Some compare a writer’s life to a monk’s: starved, withdrawn from the speaking/smiling world and — like author Annie Dillard — incarcerated in a closet-like room decorated only with a picture she drew of a cow pasture.
I’ve experienced hermit weeks, although starvation doesn’t enter into the equation. Because I can’t draw cows or anything else, I allow myself a window.
I’ve also holed up in libraries, more exciting than most imagine. Take the Notre Dame library, where I did research for a biography of St. Augustine. Entering the skyscraper bearing its gigantic “Christ the Teacher” mural (known to football fans as “Touchdown Jesus”), I dared not speak to anyone, as even janitors appeared to be Fulbright Scholars.
I fought with a computer catalogue, then hunted for an elevator, which I finally rode to the philosophy and religion department on the 14th floor. Encountering a locked door, I rapped on it.
Silence.
I banged until my fists hurt.
Ditto. I’d spent forty-five minutes for nothing?
A brave aide on the elevator ride down asked if he could help.
“The philosophy and religion department is locked,” I griped.
“Which floor?”
“Fourteenth.”
“The philosophy and religion department is on the 13th floor. Father Hesburgh lives on the 14th.”

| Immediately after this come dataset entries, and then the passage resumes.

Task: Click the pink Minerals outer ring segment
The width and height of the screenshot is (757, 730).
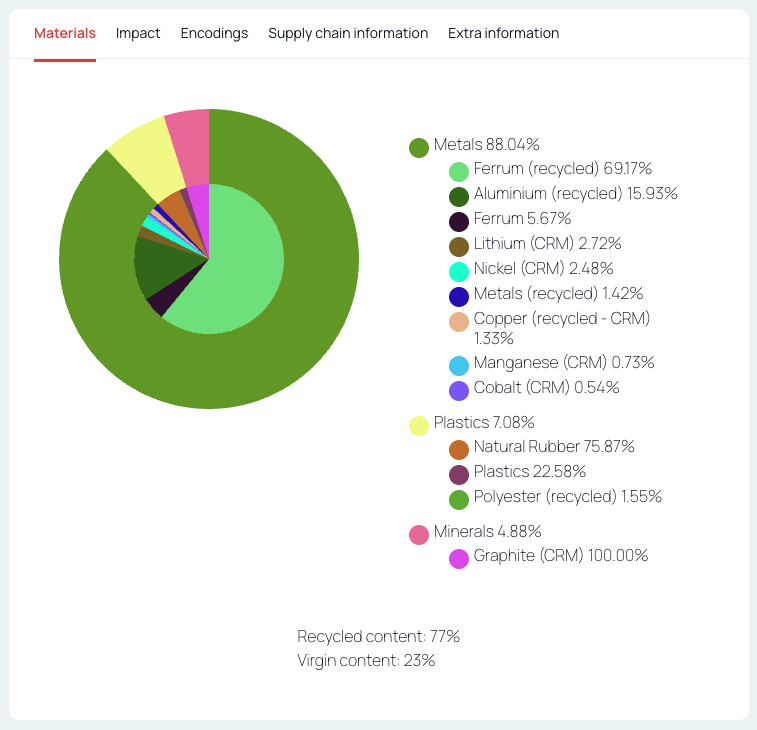Action: click(x=189, y=127)
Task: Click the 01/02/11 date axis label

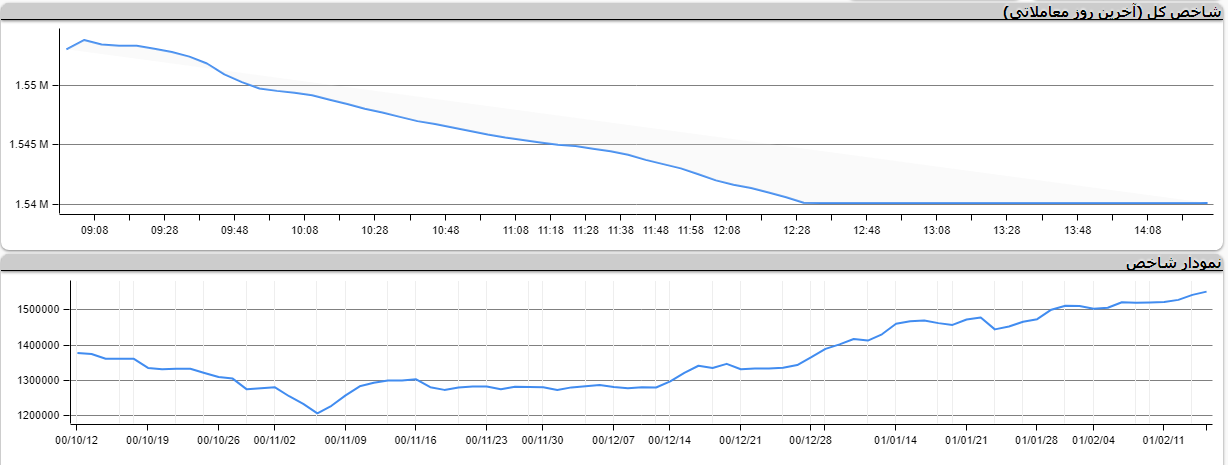Action: tap(1163, 439)
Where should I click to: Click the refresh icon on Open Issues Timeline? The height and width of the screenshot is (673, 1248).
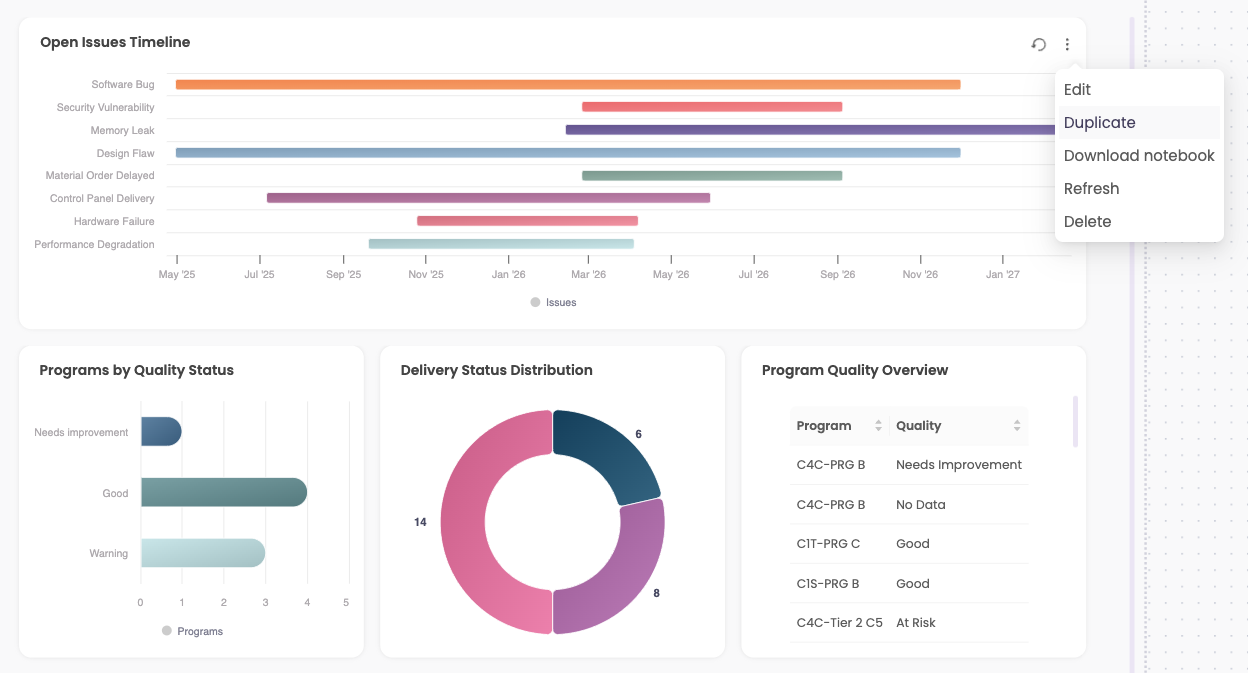[x=1039, y=44]
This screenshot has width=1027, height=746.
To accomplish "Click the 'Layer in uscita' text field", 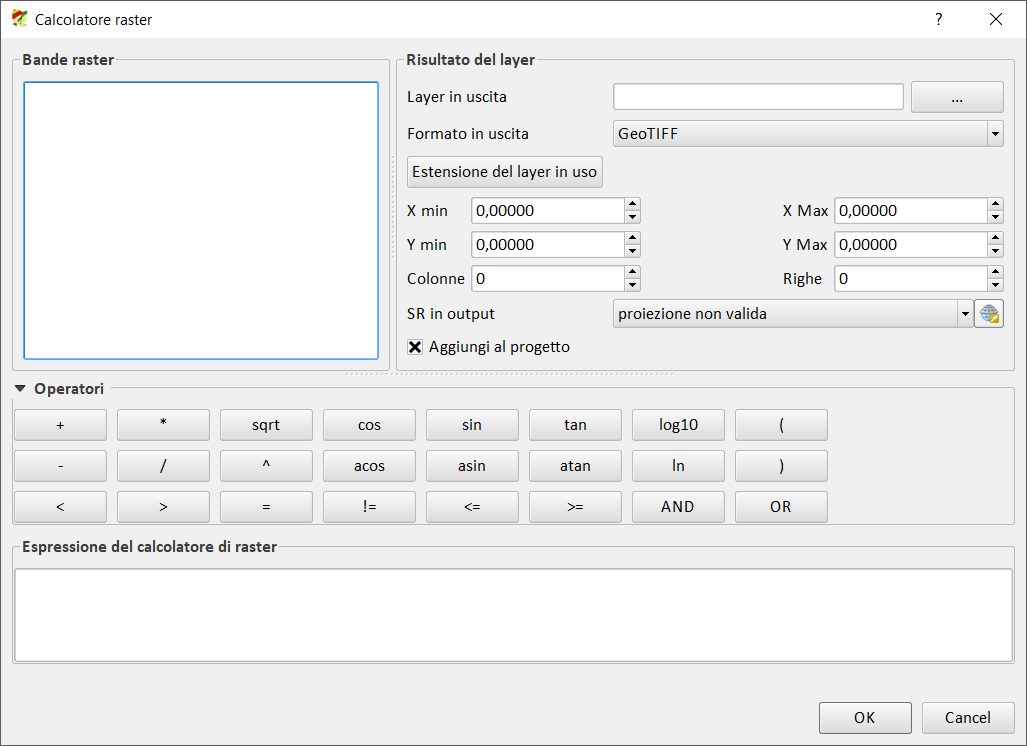I will click(x=758, y=97).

Taking a break from libraries, I traveled to story settings. Non-writers assume a publisher arranges free, first-class flights to exotic spots with four-star hotels. Instead, halfway to Cave-In-Rock, Illinois, I stayed at my daughter’s. Having been hugged, mugged and slimed by three sweet grandkids, a dog and a cat, I slept on a sofa. Eat your heart out, Karen Kingsbury.

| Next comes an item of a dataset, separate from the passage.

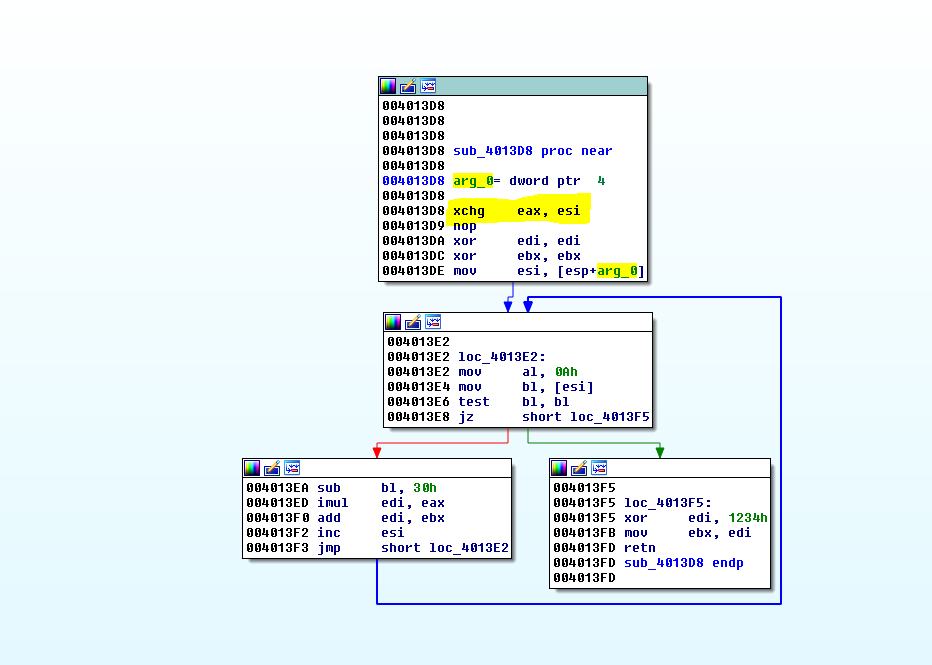
Task: Click the 1234h constant in the xor instruction
Action: (x=748, y=518)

Afterward, I drove to the enormous cave on the Ohio River where, during the early 1800s, enterprising pirates ran a tavern. They lured flatboat pioneers with “Last chance for a hot meal and mug o’ grog before the Mississip, matey!”
“Guests,” however, ended up at the bottom of the Ohio.
Climbing alone around the cave’s mottled walls, I listened to dead voices while the I-don’t-know-nothin’ river flowed past.
Maybe the Notre Dame library wasn’t scary, after all.
Rachael Phillips, Eileen Key, Cynthia Ruchti, and Becky Melby sampled the popular Door County sundaes.
Many of my stories, though, take place in pleasant places:
Currently, I’m staying close to home. But not for long, because we writers are a brave, daring breed.
Maybe I should set my next story in Hawaii.
Your Extraordinary Ordinary: If you were (are) a writer, where would you place your story?